13. - Scrollatone misterioso.
Il 12 febbraio del 1862 D. Bosco raccontò: « La notte del sei o sette di questo mese ero appena coricato, e già incominciava ad as­sopirmi, quando mi sento prendere per le spalle e darmi un crollo tale che mi spaventò grandemente. « Ma chi sei? » mi posi a gridare, Accesi, tosto il lume e mi vestii, guardai sotto il letto, e in tutti gli angoli della stanza, per vedere se ci fosse nascosto qualcuno, causa di quello scherzo.- ma nulla trovai. Esaminai l'uscio di mia camera ed era chiuso. Esaminai parimenti l'uscio della biblioteca; tutto era chiuso e tranquillo. Ritornai pertanto a coricarmi. Ero appena sopito. quando mi sento dare un altro crollo che mi sconvolge. Voleva suo­nare il campanello e chiamare. «Ma no dissi tra me - non voglio disturbare alcuno » e intanto mi posi a dormire supino; quando mi sento sullo stomaco un peso enorme che mi opprimeva, quasi m'im­pediva il respiro. Non potei tenermi dal gridare: « Che cosa c'è`? » e diedi ad un tempo un forte pugno: ma nulla toccai. Mi posi sul­l'altra parte, e si rinnovò quell'oppressione. In tale miserando stato passai tutta quella notte ». (M. B. VII, 7I).
131 - Tak, tak, tak...
Il 5 febbraio 1862 D. Bosco raccontò: « L'altra sera andai in ca­mera e vidi il tavolino da notte ballare e battere: tak, tak, tak... « Ohi, questa è bella!» dissi fra me, e mi avvicinai e lo interrogai: « E sicchè, che cosa vuoi ? » ed esso continuava: tak, tak, tak. Mi poneva a passeggiare per la camera ed esso taceva; gli andava vicino, ed esso ballava e batteva. Vi assicuro che se io avessi udito raccontare quanto ho veduto, non avrei certamente creduto. E non ci par di sentire i fatti delle streghe che ci raccontava la nonna? ». (M. B. VII, 72).

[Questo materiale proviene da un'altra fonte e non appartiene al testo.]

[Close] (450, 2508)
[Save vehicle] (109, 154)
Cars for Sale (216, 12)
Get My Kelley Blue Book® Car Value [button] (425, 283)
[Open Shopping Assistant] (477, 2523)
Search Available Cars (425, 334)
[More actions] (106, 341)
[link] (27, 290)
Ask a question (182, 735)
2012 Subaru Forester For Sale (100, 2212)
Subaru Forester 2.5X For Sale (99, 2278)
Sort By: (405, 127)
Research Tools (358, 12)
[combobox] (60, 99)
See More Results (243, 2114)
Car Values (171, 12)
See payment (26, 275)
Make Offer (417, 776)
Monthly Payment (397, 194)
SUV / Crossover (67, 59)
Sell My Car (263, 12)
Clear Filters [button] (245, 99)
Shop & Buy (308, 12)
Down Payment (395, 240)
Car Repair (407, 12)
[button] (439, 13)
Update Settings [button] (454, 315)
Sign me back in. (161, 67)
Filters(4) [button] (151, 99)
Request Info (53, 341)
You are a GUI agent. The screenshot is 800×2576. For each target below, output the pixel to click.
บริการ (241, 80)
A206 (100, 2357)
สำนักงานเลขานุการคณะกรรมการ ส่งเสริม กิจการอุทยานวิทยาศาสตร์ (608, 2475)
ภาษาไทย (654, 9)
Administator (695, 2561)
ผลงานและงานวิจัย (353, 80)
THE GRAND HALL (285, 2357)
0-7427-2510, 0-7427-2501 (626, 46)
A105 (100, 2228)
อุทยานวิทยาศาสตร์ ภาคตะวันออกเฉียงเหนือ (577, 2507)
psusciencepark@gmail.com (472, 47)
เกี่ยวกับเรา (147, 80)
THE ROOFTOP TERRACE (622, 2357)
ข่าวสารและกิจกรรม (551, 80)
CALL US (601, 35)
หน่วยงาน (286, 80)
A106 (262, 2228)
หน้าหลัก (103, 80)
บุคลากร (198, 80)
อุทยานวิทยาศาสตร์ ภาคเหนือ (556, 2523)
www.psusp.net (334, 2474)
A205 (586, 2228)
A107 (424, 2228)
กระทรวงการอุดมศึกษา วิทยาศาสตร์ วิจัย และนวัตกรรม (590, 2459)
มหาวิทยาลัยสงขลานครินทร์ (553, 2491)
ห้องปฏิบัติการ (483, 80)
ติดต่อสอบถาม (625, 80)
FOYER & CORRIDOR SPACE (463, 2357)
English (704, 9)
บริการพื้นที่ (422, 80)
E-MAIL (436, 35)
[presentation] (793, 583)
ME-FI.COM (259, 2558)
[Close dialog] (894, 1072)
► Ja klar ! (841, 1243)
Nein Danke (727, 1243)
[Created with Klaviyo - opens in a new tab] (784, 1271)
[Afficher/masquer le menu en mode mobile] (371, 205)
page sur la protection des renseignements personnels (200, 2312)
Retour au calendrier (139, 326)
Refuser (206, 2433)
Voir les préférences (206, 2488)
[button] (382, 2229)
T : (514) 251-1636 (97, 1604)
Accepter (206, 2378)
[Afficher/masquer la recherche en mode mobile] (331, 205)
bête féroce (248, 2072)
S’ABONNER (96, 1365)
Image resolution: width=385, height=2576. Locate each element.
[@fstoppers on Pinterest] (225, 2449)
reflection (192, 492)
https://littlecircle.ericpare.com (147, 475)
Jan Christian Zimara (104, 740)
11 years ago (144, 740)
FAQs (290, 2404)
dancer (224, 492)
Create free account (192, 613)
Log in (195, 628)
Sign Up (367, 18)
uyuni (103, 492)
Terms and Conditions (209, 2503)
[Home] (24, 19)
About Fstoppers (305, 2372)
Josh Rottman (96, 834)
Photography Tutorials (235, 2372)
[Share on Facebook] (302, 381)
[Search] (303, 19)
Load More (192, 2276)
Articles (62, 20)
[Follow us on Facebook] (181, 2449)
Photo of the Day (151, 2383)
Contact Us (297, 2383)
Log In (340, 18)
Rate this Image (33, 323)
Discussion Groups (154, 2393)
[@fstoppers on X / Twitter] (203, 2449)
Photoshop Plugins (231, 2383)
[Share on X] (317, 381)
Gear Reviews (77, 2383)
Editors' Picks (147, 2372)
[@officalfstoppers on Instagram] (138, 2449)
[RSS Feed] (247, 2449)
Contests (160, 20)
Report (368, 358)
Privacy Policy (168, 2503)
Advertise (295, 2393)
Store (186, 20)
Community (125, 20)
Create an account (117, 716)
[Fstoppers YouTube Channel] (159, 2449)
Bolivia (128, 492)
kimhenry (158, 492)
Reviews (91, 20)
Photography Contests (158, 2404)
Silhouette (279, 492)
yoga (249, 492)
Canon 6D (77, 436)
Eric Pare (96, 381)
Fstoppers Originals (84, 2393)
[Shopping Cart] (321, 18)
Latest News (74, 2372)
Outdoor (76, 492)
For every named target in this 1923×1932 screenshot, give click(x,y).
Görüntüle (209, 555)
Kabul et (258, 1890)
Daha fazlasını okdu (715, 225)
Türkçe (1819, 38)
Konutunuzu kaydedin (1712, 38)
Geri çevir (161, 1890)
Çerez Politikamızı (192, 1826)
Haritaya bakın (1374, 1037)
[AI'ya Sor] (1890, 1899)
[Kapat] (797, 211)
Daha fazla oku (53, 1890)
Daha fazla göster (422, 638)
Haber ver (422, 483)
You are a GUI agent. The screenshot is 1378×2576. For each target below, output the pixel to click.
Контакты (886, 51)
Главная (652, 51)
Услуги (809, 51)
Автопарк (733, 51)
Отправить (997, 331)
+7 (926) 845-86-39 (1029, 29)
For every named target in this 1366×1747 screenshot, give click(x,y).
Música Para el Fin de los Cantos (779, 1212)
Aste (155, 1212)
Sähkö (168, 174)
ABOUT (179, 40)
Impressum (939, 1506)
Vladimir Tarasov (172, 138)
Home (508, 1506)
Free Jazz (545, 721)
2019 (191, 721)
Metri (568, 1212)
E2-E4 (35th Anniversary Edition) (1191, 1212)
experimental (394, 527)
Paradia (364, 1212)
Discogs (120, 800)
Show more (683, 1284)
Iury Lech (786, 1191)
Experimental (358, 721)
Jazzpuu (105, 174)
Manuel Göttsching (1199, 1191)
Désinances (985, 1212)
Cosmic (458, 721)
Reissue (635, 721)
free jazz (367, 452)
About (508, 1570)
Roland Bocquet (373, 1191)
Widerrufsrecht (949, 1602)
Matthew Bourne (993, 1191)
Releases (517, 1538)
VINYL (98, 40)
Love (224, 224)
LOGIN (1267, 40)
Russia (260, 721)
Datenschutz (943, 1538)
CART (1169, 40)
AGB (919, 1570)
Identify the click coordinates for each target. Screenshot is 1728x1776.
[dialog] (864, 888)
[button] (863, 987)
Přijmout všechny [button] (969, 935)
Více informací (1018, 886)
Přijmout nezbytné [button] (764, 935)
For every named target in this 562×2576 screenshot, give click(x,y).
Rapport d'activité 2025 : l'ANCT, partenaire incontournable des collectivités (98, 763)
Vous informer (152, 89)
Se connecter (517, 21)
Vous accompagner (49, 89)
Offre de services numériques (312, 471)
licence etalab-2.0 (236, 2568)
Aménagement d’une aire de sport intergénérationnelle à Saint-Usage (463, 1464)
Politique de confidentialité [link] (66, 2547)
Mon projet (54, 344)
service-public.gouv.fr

132. - La coda del diavolo.
Il 17 febbraio 1862: « Ieri sera mi coricai, quand'ecco sento passarmi sulla fronte come un freddo pennello, che leggermente fosse maneggiato. Allora io mi tirai giù la berretta da notte, ma quella mano misteriosa mi faceva passare il pennello sul naso e sulla bocca molestando le narici, cosicchè non mi lasciò dormire e chiuder occhio per un solo istante. Ciò mi accadde alre volte, anzi invece di una penna, mi sembrò che fosse una coda così puzzolente, che mi svegliava di           soprassalto ». (M. B. VII. 73).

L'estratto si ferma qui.